Notification by a Bank Holding Company
to Acquire a Nonbank Company and/or
Engage in Nonbanking Activities
FR Y-4

Who May Use This Form
This form should be used for notifications filed with the
Federal Reserve System (the ‘‘Federal Reserve’’) under
section 4 of the Bank Holding Company Act of 1956, as
amended (the ‘‘BHC Act’’—12 U.S.C. 1842) pursuant to
sections 225.23 or 225.24 of the Board of Governors of
the Federal Reserve System’s (the ‘‘Board’s’’) Regulation Y, where a bank holding company proposes to
engage in a nonbanking activity, either de novo or
through the acquisition or control of shares or assets of an
existing nonbank company.
Exemptions for certain de novo activities: A well-run
bank holding company (a company meeting the criteria
in sections 225.23(c) of Regulation Y) that complies with
the requirements in section 225.22(a) of Regulation Y
may engage de novo in the nonbanking activities listed in
section 225.28(b) of Regulation Y (except operating a
nonbank insured depository institution) without obtaining the Board’s prior approval.
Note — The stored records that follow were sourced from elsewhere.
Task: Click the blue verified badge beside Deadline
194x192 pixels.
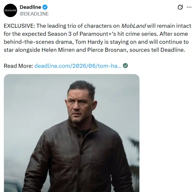Action: (45, 7)
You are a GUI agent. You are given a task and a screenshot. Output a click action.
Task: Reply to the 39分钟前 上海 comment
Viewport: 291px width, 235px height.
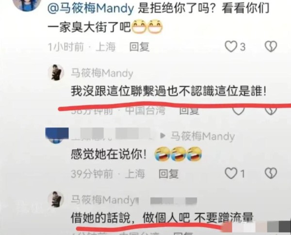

However, a notice must
be provided to the appropriate Reserve Bank (defined
below) within 10 business days after commencing the
activity as required by section 225.22(a) of Regulation Y.
In fulfilling that notice requirement, the notifying bank
holding company should not use this form, but instead
must provide by letter the information and certifications
specified in section 225.22(a)(3) of Regulation Y.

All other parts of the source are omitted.